Tamam gönderildi gönderilmedi, kadro dışı bırakıldı bırakılmadı haberi seni üzmüş olabilir.
Ancak sen bu takımın ikinci kaptanısın.
Mahmut Tekdemir oyundan çıkıyor, kaptanlık pazubandını sana uzatıyor.
Pazubandı takmayı reddetmeni yakıştıramadım.
Dün Eryaman Stadı’na gelenler tarihi anlara tanıklık ettiler.
115 yıllık dev çınarın son derece önemli maçını sadece bine yakın taraftar izledi.
8 yıldır aktif yazarı olmak üzere 10 yıldan beri Ankaragücü’nü, içeride dışarıda takip ederim.
Seyircisiz maçlar ve pandemi dışında bu kadar az taraftarın geldiği bir maç hatırlamıyorum.
40 yıldır bu takımı takip edenlere de sordum, onlar da hatırlamıyor.
İki nedeni olabilir, hangisi daha baskındı bilemiyorum.
Birincisi Sakaryaspor maçı öncesi Bolu’da iki grup arasında yaşanan kavgadan dolayı maça gelmekten çekinenler olabilir.
İkincisi yönetimin bedava bilet uygulamasına son verdiği söyleniyor.
Bedava bilet, özellikle VİP’te etkili olmuş.
Her maç iğne atsan yere düşmeyecek kadar kalabalık olan VİP’teki “arma sevdalıları(!)” bu maçta koltuklarını boş bıraktılar.
Tribünlerde kadın ve çocuk taraftar sayısı, ailesi ile maça gelen sayısı da çok düşüktü.

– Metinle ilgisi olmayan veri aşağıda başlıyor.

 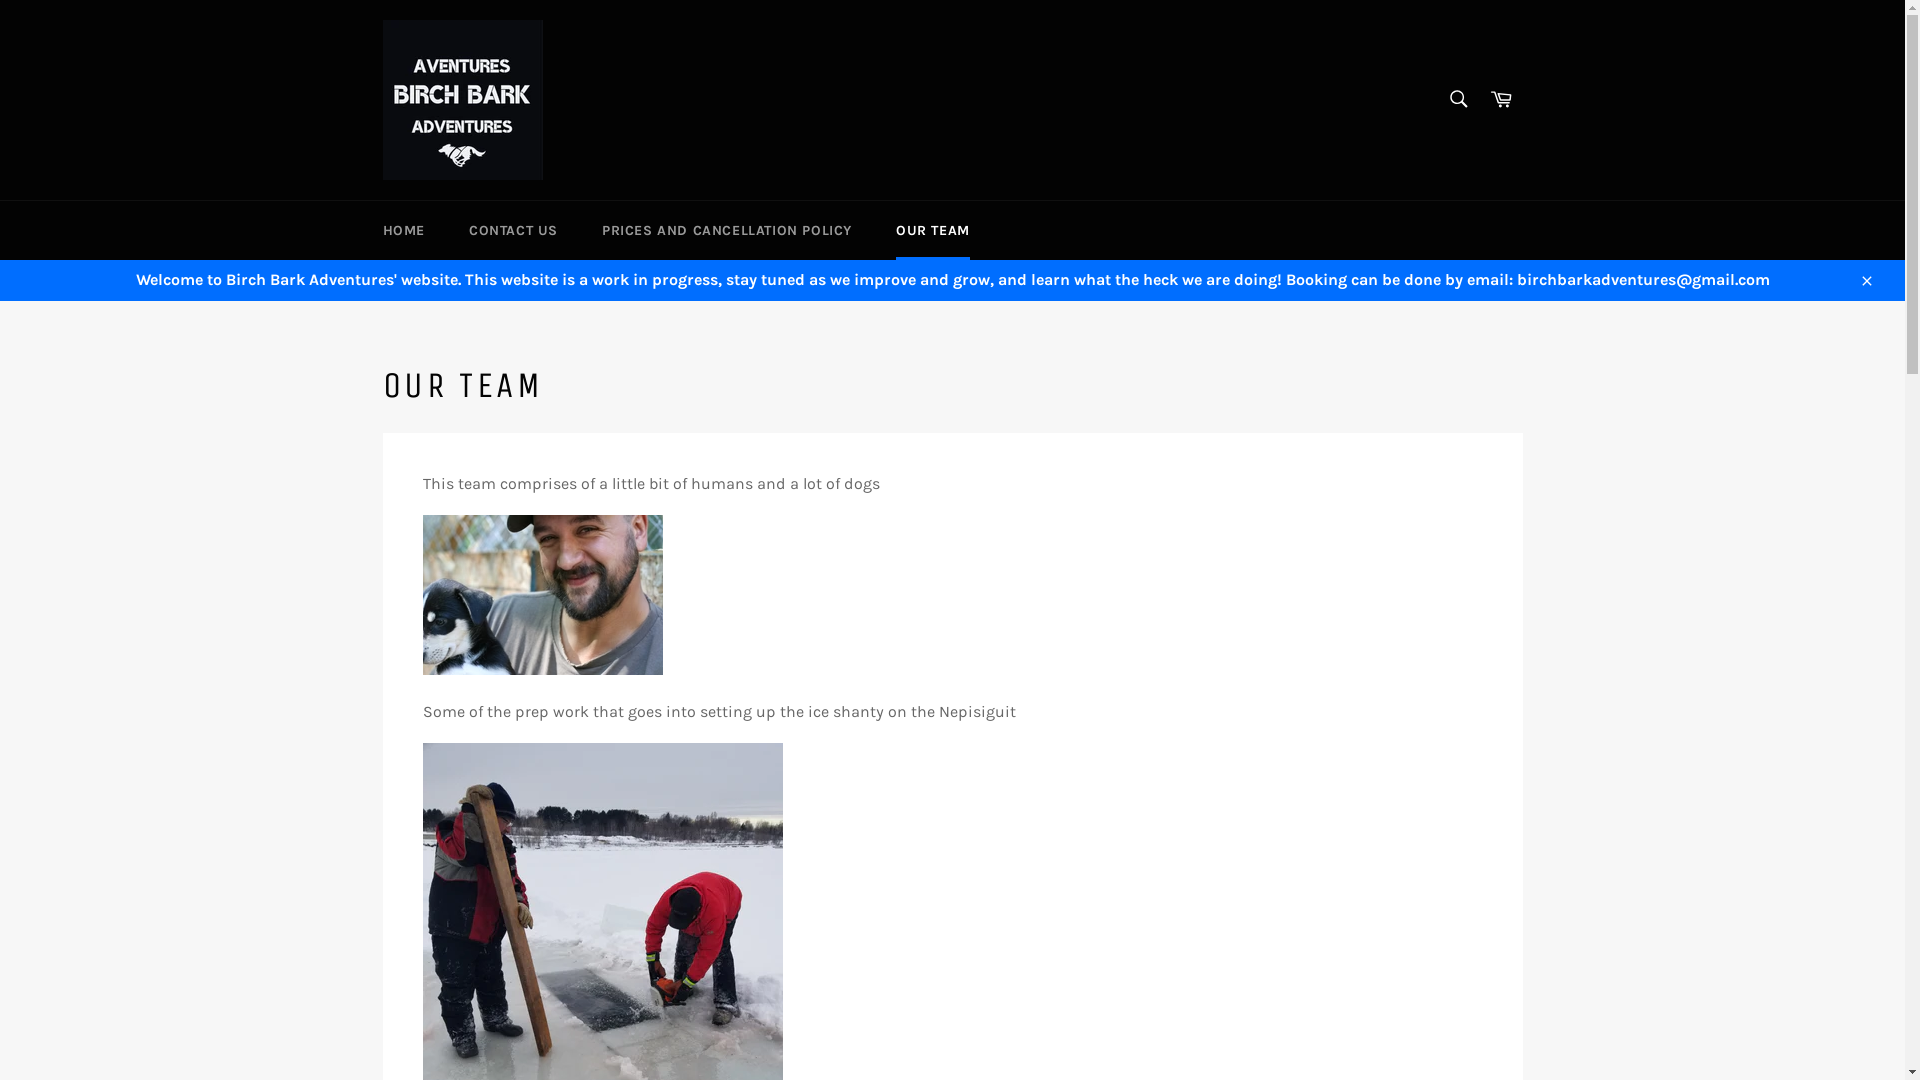 I want to click on Search, so click(x=1458, y=98).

Bunda da kavganın etkisi olmuştur.
Son günlerde itidal çağrıları ile dikkati çeken Sağ Kapalı’dan Murat Koç, sosyal medya hesabından hem Ali İmdat’ın hem de İlker Türker’in arkadaşlarına kavgadan kaçınmaları çağrısında bulundukları bilgisini paylaştı.
Umarım iki grup arasındaki gerginlik son bulur, biz de Eryaman’da bir daha dünkü görüntülere tanıklık etmeyiz.
Dün tribünler kadar protokol de bomboştu.
20 yöneticiden sadece 5’i Eryaman Stadı’ndaydı.
Başkan İsmail Mert Fırat, maçın tamamını locanın kapalı kısmında izledi, dışarı çıkmadı.
Hafta içinde alınan olağanüstü genel kurul kararına rağmen, taraftar yine ilk dakikadan itibaren yönetime istifa çağrısında bulundu.
Emre Yıldız’a yönelik tepkiler de yoğunluktaydı.
Bu arada son yönetim kurulu toplantısına Emre Yıldız da katıldı.
Transferler ve saha sonuçlarından dolayı hesap vermesi isteniyordu ama aldığım bilgiler, hesap vermek bir yana toplantıda üst perdeden konuştuğu, kimsenin de sesini çıkaramadığı yönünde.
O da haklı.
Emre Yıldız, yöneticilere “sezon başından beri yapmadığınız hata, yemediğiniz halt kalmadı, siz önce kendinize bakın” dese haksızsın mı diyeceğiz.
Belki bu maçta yöneticilerin yüzde 75’inin olmaması, o toplantının küskünlüğü.
Bu iş küskünlükle, hele de maça gelmemekle olmaz.
Ya sorumluluğunuzun gereğini adam gibi yapın ya da istifa edip bavullarınızı toplayıp gidin.
Bir an evvel de olağanüstü genel kurulun tarihini belirleyin.